■ Exercise text ■
┌────────

The i-th chromosome has the following form:
c h r o m i = { P o s 1 , P o s 2 , P o s 3 , N d e c , C 1 , N d e c , C 2 , N d e c , C 3 }
where Pos1, Pos2, Pos3 represent three of the 52 possible grid positions and Ndec,C1, Ndec,C2, and Ndec,C3 are the number of elementary capacitors in each position.
Figure 10a and Figure 11a show the output of the optimization, for maxgen = 10 and maxgen = 100, by using as computational engines EZpp and DF PI, respectively. Both solvers are able to fulfill the condition of an input impedance under the mask, especially at low frequency where the decaps are more effective. Increasing the number of maximum generations from 10 to 100 leads to a slight improvement in terms of cost function: 427 to 429 for DF PI and 326 to 330 for EZpp, as shown by Figure 10b and Figure 11b. The insets in the same figures present the positions and the number of elementary decaps chosen by the GA. The placement resulting from EZpp sees the decaps closer to the input port with respect the position given by the optimization using DF PI. However, both solvers choose a number of decaps very close to the maximum Ndec,max = 5 and, more relevant, at least one position in the proximity of the input port P.

└────────

■ Information provided ■
┌────────

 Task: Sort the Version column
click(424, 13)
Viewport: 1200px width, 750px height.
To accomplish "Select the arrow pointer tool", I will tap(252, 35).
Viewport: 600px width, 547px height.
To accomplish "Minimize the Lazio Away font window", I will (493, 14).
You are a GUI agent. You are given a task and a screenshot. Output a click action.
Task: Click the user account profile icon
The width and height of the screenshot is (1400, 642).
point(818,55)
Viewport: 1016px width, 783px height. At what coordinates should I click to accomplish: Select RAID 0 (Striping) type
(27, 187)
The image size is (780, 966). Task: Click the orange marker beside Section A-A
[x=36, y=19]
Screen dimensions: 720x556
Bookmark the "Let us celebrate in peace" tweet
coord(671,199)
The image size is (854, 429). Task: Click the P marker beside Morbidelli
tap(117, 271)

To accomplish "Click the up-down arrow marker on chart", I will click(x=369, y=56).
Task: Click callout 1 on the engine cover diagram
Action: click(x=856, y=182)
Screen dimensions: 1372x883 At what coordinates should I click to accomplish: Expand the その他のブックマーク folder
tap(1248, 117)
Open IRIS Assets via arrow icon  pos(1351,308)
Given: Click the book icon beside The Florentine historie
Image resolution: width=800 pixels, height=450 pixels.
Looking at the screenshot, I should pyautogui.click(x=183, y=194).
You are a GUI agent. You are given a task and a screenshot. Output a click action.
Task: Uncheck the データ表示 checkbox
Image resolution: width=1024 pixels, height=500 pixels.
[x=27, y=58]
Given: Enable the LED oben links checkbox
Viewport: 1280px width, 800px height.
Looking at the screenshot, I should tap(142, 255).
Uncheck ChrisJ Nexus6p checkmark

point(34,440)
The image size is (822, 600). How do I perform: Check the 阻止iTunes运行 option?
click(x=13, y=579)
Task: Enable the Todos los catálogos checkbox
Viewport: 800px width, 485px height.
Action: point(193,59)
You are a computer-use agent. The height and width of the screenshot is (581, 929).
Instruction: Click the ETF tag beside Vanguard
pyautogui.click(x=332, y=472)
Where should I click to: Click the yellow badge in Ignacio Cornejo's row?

└────────

■ What you need to do ■
Rewrite the paragraph of the optimization text that begins "Figure 10a and Figure 11a show" as a bulleted list, keeping its main facts.

■ Task response ■
- Figures 10a and 11a show the optimization output for maxgen = 10 and maxgen = 100, with EZpp and DF PI as the computational engines, respectively.
- Both solvers keep the input impedance under the mask, especially at low frequency, where the decaps are more effective.
- Raising the maximum generations from 10 to 100 slightly improves the cost function: from 427 to 429 for DF PI and from 326 to 330 for EZpp (Figures 10b and 11b).
- Insets in those figures show the positions and number of elementary decaps chosen by the GA.
- EZpp places the decaps closer to the input port than the DF PI optimization does.
- Both solvers choose a number of decaps very close to the maximum Ndec,max = 5 and put at least one position near the input port P.